ЗАДАНИЕ A: Какой год принят за верхнюю границу исследования, согласно тексту для чтения?

ТЕКСТ ДЛЯ ЧТЕНИЯ:

Таким образом, объектом диссертационного исследования являются международные отношения в Центральной Азии в 1990-е – 2000-е гг., а его предметом – межгосударственные взаимодействия, влиявшие на положение региона в международной системе, и основные характеристики центральноазиатского комплекса международно-политических взаимосвязей.

Цель исследования состоит в выявлении факторов, закономерностей, основных этапов и тенденций становления и развития центральноазиатской подсистемы международных отношений и комплекса ее устойчивых взаимосвязей с международной системой.

Цель исследования раскрывается в его задачах:

- проследить формирование и эволюцию структурных характеристик центральноазиатской подсистемы международных отношений;

- выявить основные этапы и тенденции становления и развития внешней политики центральноазиатских государств;

- реконструировать историю и раскрыть внутреннюю логику центральноазиатской политики России, Китая, удаленных «центров силы» - США, Европейского Союза и Японии, ведущих государств Среднего Востока и Южной Азии – Турции, Ирана, Индии и Пакистана;

- выявить основные сферы, оценить масштабы и формы регионального присутствия и влияния внешних акторов, проявлявших устойчивый, реализованный в политических действиях интерес к Центральной Азии;

- проанализировать политику внешних акторов в регионе с точки зрения их воздействия на структурные характеристики центральноазиатской подсистемы.

Хронологические рамки исследования охватывают период, открывшийся распадом Советского Союза и явившийся временем становления государственности центральноазиатских стран и формирования региональной подсистемы международных отношений. Эти процессы происходили на фоне и под влиянием трансформаций международной системы, стержнем которой стала конструкция, получившая название «плюралистической однополярности». За верхнюю границу исследования принимается 2009 г., одновременно отмеченный резко ускорившимся втягиванием Центральной Азии в сферу экономического притяжения Китая и отчетливо обозначившимся движением России и Казахстана к качественно более высокому уровню консолидации двустороннего союза – интеграции таможенных систем и формированию единого экономического пространства.

Территориальные рамки исследования определяются границами Центральноазиатского региона, включающего, в соответствии с широко распространенным в современной научной литературе и укоренившимся в политическом дискурсе понятием, Казахстан, Киргизию, Таджикистан, Туркменистан и Узбекистан. В круг внешних акторов, действия которых на региональной арене становятся в нашем исследовании предметом анализа, включены государства, имеющие в Центральной Азии устойчивые интересы, реализуемые в формировании и осуществлении политики в отношении региона или его стран.

ПРЕДОСТАВЛЕННЫЕ МАТЕРИАЛЫ:
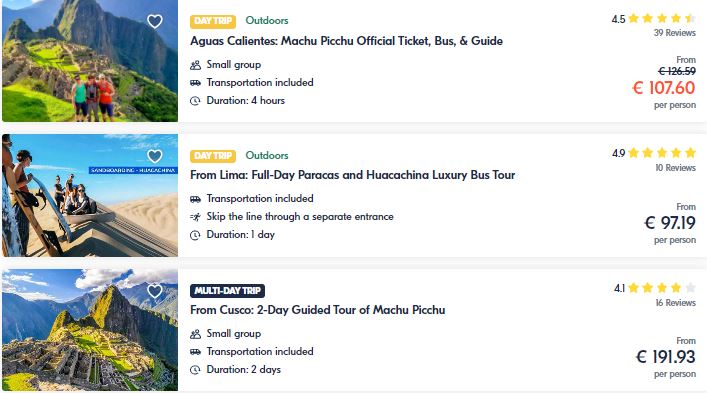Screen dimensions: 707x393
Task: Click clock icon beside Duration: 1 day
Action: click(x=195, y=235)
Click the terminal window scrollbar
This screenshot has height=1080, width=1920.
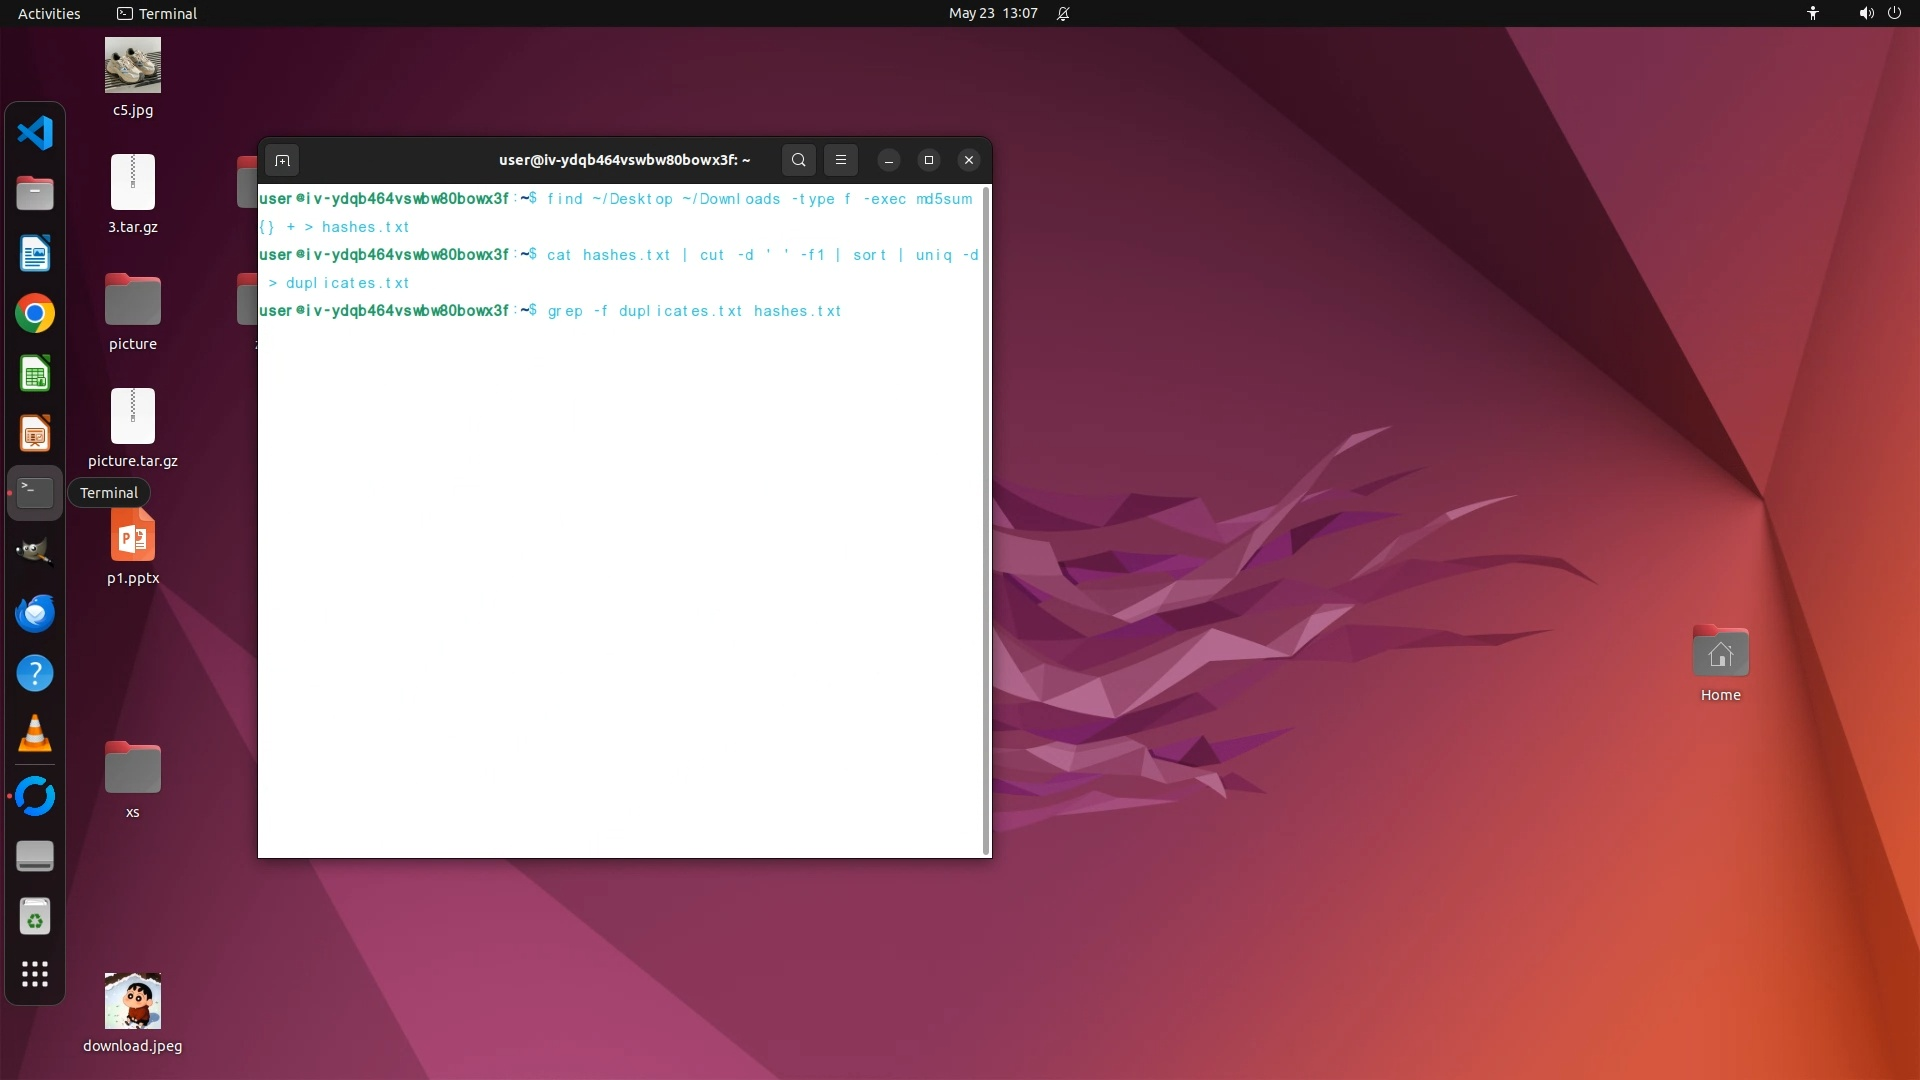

ЗАДАНИЕ B: Процитируйте дословно все записи без изображений.

ГОТОВЫЙ ОТВЕТ A: 2009 год.

ГОТОВЫЙ ОТВЕТ B:
Screen dimensions: 707x393
Task: Click clock icon beside Duration: 1 day
Action: click(x=195, y=235)
Click the terminal window scrollbar
This screenshot has height=1080, width=1920.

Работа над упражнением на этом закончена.